Researchers suggest that these might be signs for ophthalmologists that support an early diagnosis of the condition, especially when genetic testing is not available.
The study, “Alport Patients without Classic Ocular Symptoms Have Smaller Lens Diameter” was published in Medical Science Monitor.
Alport syndrome is characterized by progressive kidney disease, hearing loss and eye abnormalities like dot-and-fleck retinopathy, but symptoms evident in many patients are limited to blood and protein in the urine.
The disease can be diagnosed by a genetic test, urine test, kidney or skin biopsy, and vision screening.
Genetic testing is generally replacing more invasive diagnostic approaches like biopsies, but examining a small amount of tissue under a microscope (a biopsy) remains the first-line diagnosis procedure in different parts of the world.
Researchers at the University of Debrecen in Hungary studied the presence of ocular symptoms in Alport patients while looking for early signs of the disease to help improve and speed its diagnosis.
They examined the eyes of seven recently diagnosed Alport patients (two men and five women, mean age of 29), paying special attention to changes on the crystalline lens — which focuses light that enters the eye — and the retina, the back portion of the eye that senses light and converts it into neural signals sent to the brain for visual recognition.
These patients were compared to seven healthy subjects (one man and six women, average age 29.6 years). All patients underwent kidney biopsy, and tissue analysis results were all consistent with Alport syndrome.
Typical ocular symptoms were observed in one patient, an 18-year-old woman. She had unusual yellowish and/or whitish flecks or dots of pigment on the retina (dot-and-fleck retinopathy) and cellular changes in her cornea consistent with posterior polymorphous corneal dystrophy (PPMD), both often seen in Alport syndrome. She also had blurry vision at all distances (astigmatism), great difficulty seeing objects in the distance (myopia), and a family history of the disease.
All patients had blood and protein in their urine. People with Alport also had a significantly smaller lens diameter and a lesser lens power in comparison to the control group.

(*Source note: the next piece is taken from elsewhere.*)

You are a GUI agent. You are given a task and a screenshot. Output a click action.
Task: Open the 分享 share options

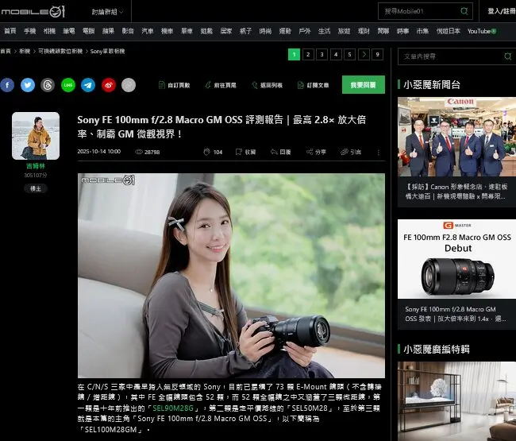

They also tended to have thicker lenses than controls, but this difference was not significant.
No differences were found in terms of visual acuity (clarity or sharpness of vision) between study and control groups. Compared to healthy individuals, patients appeared to have myopia, but the difference again was not significant.
Results indicate that thicker, smaller lenses (spherophakia) may a first sign of Alport syndrome, which can be diagnosed by ultrasound biomicroscopy, a non-invasive imaging of the anterior part of the eye.
“This finding also underlines the importance of ophthalmological testing in possible Alport patients, which, combined with ultrasound biomicroscopy, might be a diagnostic tool for the screening of patients with kidney abnormalities,” the team concluded.
These researchers recommend that doctors not only look for the classical signs of the disease, but also explore their patients’ crystalline lens size, particularly if genetic testing is not an option.